Mais les deux communications suivantes ne furent hélas pas aussi pertinentes : certes, elles ont été faites sérieusement, je ne remettrais certainement pas ceci en cause ; le problème, cependant, est qu’elles se sont largement répétées (et qu’une troisième communication le lendemain allait encore faire de même !), et qu’elles ne m’ont hélas pas appris grand chose (les cours d’histoire du droit privé – centrés plus précisément sur l’histoire de la propriété – du professeur Jacques Poumarède, en Licence Droit – surtout – et dans une moindre mesure en Master 2 Histoire du droit, contenaient déjà la majeure partie des éléments de ces communications…). Jacqueline Begliuti-Zonno (doctorante, Toulouse 1) évoqua donc Les sciences d’État à la Faculté de droit de Toulouse au XIXe siècle, plus précisément au début de la IIIe République, et en se focalisant essentiellement sur l’économie politique ; après quoi Ludovic Azéma (docteur, Toulouse 1) nous parla… de L’apparition des enseignements économiques à la Faculté de droit de Toulouse au XIXe siècle. Ce qui fut pour le moins redondant. Je retiendrais des deux communications une petite « controverse » concernant l’intéressante figure de Rozy… mais aussi, hélas, leur tendance, à mon sens, à envisager le problème de manière quelque peu unilatérale (que l’hostilité au socialisme ait favorisé le développement des enseignements économiques, aucun doute à cet égard ; mais, dans cette opposition, bien des idéologies différentes pouvaient être impliquées…).
Hervé Le Roy (maître de conférences, Toulouse 1) traita ensuite d’une autre intéressante figure locale, avec L’Aspect régionaliste de l’œuvre de Jean-Baptiste Brissaud (traitant essentiellement de l’activité de Brissaud dans le cadre des sociétés savantes, et de sa tendance à la « dispersion », diront les mauvaises langues, à la « pluridisciplinarité » diront les plus charitables – je me situe parmi ces derniers). Une communication assez « scolaire », cela dit.
Bien autrement intéressante fut la dernière communication de la journée. Caroline Javanaud (doctorante, Toulouse 1) n’eut pas grand chose à présenter à l’oral, mais son travail de recherche bibliographique sur le doyen Hauriou, qui figurera dans les actes, sera sans doute du plus grand intérêt. Mais elle introduisit ainsi brièvement la recherche de Philippe Nélidoff intitulée Le doyen Maurice Hauriou et la liberté des cultes. L’hypothèse émise par le professeur, d’un positionnement « libéral » du doyen Hauriou quant à la question de la liberté des cultes, a pu être débattue, de même que celle de son influence sur la jurisprudence du Conseil d’Etat. Mais ce fut étrangement la seule communication de tout le colloque à avoir fait intervenir la question du rôle de la doctrine, notamment par rapport à la jurisprudence, et donc de l’influence éventuelle des universités de province… Ce fut enfin l’occasion de sortir résolument l’université de ce monde illusoire et détaché qu’elle revendiquait et revendique étrangement encore aujourd’hui parfois, prétendument immobile et insensible aux troubles de la société civile… Là encore, pour approfondir ce thème, il faudra surtout se reporter aux deux dernières communications grenobloises…

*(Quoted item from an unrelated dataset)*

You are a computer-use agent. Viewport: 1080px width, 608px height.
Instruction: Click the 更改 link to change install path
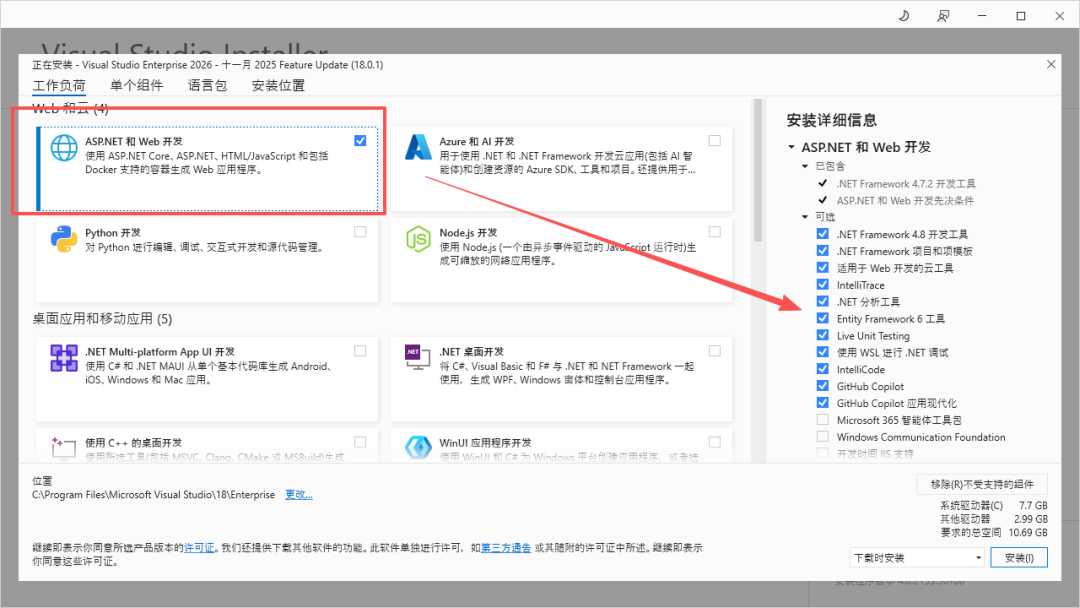pyautogui.click(x=298, y=493)
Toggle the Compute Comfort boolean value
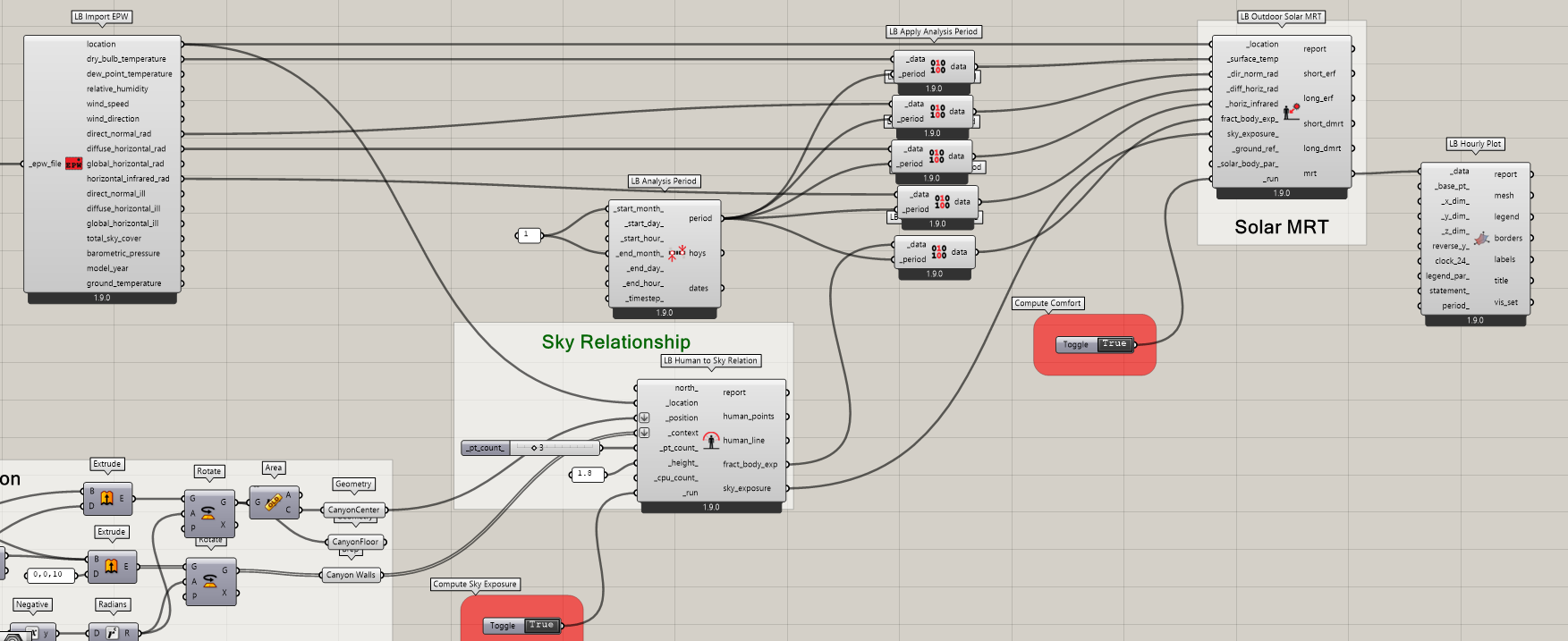This screenshot has height=641, width=1568. point(1114,344)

La quatrième session, le lendemain matin, était intitulée Écoles et enseignements dans les Facultés de droit de province au XIXe siècle, et fut présidée par Jean-Louis Mestre (professeur, Aix – Marseille III). Exit Toulouse, donc. L’ordre des communications fut quelque peu chamboulé par rapport au programme initial. La journée débuta avec Mathieu Touzeil-Divina (maître de conférences, Paris X Nanterre), dynamique jeune publiciste (mais très à l’aise au milieu des historiens, et n’hésitant pas à contredire ou nuancer ses aînés avec finesse…), auteur d’une thèse que tout le monde s’accorda à qualifier de monumentale, et dont il développa ici un aspect : L’inexistence d’une école de Poitiers ou l’enseignement du droit public à Poitiers de 1834 à 1900. Une communication vivante, à la fois solide et abordable, et indéniablement pertinente dans sa remise en cause d’une idée reçue pourtant très prégnante aujourd’hui encore. Ce fut l’occasion de poser plus largement la question de l’existence des « écoles », et d’y apporter une réponse extrêmement nuancée : nombre d’entre elles semblent bien être des reconstructions a posteriori, dues aux fiertés locales ou au poids des « autorités » (en l’occurrence, ici, les Toulousains Maurice Hauriou et Achille Mestre…). Une des meilleures communications du colloque à mon sens.
Ahmed Slimani (maître de conférences, Amiens) évoqua ensuite Les débuts de l’enseignement de l’histoire du droit à la Faculté de droit d’Aix-en-Provence (1879-1918), prolongeant ainsi, dans un sens, l’étude de « l’histoire de l’histoire du droit » qui avait fait l’objet d’un précédent colloque toulousain (sous la direction de Jacques Poumarède, si je ne m’abuse). Un travail solide et intéressant, très vivant… d’autant qu’il reposait à l’occasion sur des sources orales, pour le moins rares en histoire du droit !
Marc Malherbe (maître de conférences, Montesquieu – Bordeaux IV) traita quant à lui de La science romaniste bordelaise au XIXe siècle, ce qui nous valut à nouveau une communication à la fois pointue et vivante, et parfois surprenante.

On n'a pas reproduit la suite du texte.